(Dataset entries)
——————

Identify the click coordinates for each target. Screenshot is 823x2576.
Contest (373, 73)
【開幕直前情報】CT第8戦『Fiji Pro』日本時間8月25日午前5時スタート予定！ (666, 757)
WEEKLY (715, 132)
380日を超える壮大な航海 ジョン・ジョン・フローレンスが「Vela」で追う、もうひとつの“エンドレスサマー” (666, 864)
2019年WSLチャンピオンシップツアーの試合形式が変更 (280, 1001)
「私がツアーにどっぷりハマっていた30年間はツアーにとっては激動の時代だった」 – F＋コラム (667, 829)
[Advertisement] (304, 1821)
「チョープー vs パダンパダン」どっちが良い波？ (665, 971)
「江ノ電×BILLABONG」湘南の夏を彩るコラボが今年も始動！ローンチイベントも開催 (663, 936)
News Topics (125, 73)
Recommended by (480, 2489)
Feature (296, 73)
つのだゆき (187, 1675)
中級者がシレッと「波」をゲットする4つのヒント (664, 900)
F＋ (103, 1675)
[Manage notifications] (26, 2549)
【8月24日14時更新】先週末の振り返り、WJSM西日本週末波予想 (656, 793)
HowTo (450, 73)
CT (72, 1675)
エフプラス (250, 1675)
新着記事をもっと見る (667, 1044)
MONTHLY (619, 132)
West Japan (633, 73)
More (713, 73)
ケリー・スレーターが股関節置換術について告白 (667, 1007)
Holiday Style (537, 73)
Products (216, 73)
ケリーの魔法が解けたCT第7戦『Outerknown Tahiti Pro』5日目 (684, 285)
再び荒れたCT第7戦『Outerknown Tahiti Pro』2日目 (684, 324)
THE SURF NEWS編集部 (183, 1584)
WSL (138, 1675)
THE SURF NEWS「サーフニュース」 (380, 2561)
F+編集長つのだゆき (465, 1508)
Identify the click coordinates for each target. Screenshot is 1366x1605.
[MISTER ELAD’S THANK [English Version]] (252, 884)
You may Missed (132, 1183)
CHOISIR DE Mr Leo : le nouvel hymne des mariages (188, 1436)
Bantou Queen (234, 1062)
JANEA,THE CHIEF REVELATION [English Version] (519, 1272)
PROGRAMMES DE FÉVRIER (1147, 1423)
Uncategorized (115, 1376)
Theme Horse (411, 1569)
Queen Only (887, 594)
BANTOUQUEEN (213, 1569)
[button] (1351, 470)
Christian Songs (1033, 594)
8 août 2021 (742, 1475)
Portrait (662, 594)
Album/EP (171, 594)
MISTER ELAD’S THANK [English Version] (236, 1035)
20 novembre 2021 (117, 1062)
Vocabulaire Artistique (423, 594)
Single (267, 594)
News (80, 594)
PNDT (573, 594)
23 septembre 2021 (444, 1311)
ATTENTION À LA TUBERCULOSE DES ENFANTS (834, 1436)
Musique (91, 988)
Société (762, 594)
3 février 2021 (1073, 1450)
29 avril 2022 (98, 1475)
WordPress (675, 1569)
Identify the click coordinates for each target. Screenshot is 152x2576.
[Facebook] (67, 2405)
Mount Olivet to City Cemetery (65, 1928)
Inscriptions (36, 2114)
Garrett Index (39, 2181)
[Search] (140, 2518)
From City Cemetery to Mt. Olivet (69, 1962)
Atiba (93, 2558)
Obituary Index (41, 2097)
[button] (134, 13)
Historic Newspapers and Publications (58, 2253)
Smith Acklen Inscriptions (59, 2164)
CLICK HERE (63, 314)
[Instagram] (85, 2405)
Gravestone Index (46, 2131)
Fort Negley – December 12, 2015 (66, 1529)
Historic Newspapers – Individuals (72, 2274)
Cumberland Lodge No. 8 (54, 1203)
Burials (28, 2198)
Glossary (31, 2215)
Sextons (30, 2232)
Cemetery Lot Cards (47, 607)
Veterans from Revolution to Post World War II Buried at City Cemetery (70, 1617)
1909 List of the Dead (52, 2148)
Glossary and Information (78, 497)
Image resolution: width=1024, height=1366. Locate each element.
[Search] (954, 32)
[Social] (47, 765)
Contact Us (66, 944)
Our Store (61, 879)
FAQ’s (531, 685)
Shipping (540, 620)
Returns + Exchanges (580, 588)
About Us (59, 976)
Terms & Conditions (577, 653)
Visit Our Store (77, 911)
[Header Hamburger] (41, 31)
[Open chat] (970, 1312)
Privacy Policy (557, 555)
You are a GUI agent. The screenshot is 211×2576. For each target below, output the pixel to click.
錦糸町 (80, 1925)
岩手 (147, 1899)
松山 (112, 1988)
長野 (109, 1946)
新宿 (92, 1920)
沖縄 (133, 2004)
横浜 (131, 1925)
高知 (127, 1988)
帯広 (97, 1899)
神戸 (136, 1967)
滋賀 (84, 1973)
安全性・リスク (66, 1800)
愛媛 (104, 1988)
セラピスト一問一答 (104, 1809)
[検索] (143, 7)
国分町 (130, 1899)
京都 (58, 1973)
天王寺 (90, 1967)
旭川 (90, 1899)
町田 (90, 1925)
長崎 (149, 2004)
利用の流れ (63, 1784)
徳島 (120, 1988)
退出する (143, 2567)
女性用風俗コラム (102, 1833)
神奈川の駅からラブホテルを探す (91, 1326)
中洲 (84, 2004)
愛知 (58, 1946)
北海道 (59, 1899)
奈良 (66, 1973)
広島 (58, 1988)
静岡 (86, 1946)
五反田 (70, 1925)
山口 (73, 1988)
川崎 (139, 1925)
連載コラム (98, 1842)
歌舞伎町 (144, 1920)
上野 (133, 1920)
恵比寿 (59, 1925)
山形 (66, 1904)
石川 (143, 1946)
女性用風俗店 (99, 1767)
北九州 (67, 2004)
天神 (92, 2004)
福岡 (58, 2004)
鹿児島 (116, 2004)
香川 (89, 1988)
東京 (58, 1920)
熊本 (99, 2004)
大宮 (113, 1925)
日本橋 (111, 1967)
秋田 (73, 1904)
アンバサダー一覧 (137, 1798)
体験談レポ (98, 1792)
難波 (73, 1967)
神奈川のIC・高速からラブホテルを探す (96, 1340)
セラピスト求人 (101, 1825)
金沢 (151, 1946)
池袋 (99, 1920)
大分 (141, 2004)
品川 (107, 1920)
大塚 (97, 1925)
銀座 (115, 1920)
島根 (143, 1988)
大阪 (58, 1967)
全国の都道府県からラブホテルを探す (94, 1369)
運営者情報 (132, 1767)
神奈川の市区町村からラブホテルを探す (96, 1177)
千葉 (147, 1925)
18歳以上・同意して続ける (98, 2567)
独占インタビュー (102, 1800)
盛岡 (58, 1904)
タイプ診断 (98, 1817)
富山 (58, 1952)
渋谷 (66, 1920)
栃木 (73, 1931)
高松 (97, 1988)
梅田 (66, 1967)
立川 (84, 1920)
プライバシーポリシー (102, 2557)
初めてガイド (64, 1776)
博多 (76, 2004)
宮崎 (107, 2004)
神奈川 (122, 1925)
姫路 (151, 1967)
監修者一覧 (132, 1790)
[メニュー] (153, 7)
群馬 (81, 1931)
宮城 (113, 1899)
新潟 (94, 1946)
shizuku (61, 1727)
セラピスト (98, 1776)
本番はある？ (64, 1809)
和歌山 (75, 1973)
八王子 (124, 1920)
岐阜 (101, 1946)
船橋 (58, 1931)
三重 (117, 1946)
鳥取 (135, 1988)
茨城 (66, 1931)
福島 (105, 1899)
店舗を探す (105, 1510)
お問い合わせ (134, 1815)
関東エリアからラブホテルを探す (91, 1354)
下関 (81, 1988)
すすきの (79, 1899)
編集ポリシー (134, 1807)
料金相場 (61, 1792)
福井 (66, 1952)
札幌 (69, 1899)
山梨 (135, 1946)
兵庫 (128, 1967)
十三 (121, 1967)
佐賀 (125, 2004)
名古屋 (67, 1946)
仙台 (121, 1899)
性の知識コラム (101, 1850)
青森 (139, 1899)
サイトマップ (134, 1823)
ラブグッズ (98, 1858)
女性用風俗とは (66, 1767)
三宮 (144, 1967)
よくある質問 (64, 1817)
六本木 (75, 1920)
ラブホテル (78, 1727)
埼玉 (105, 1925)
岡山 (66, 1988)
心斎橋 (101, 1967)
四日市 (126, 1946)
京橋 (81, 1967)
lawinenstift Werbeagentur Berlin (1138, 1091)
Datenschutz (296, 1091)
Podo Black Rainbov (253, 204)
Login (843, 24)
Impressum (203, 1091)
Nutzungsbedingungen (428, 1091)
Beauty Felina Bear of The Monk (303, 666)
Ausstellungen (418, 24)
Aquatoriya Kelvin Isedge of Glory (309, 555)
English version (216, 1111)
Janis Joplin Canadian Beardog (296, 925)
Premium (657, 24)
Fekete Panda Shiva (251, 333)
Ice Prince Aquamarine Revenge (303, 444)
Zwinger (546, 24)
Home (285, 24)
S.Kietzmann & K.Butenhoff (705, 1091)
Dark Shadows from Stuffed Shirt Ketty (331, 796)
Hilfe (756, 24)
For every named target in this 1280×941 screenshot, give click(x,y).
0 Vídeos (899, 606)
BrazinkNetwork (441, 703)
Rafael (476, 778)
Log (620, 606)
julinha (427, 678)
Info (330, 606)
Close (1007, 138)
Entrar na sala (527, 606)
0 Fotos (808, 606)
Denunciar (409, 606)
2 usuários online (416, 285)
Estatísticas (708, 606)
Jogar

——————

**ACTION ITEM:** Working from the records above, write out verbatim only the lines from the line containing "すすきの (79, 1899)" through the line containing "English version (216, 1111)".

**FINISHED EXERCISE:**
すすきの (79, 1899)
編集ポリシー (134, 1807)
料金相場 (61, 1792)
福井 (66, 1952)
札幌 (69, 1899)
山梨 (135, 1946)
兵庫 (128, 1967)
十三 (121, 1967)
佐賀 (125, 2004)
名古屋 (67, 1946)
仙台 (121, 1899)
性の知識コラム (101, 1850)
青森 (139, 1899)
サイトマップ (134, 1823)
ラブグッズ (98, 1858)
女性用風俗とは (66, 1767)
三宮 (144, 1967)
よくある質問 (64, 1817)
六本木 (75, 1920)
ラブホテル (78, 1727)
埼玉 (105, 1925)
岡山 (66, 1988)
心斎橋 (101, 1967)
四日市 (126, 1946)
京橋 (81, 1967)
lawinenstift Werbeagentur Berlin (1138, 1091)
Datenschutz (296, 1091)
Podo Black Rainbov (253, 204)
Login (843, 24)
Impressum (203, 1091)
Nutzungsbedingungen (428, 1091)
Beauty Felina Bear of The Monk (303, 666)
Ausstellungen (418, 24)
Aquatoriya Kelvin Isedge of Glory (309, 555)
English version (216, 1111)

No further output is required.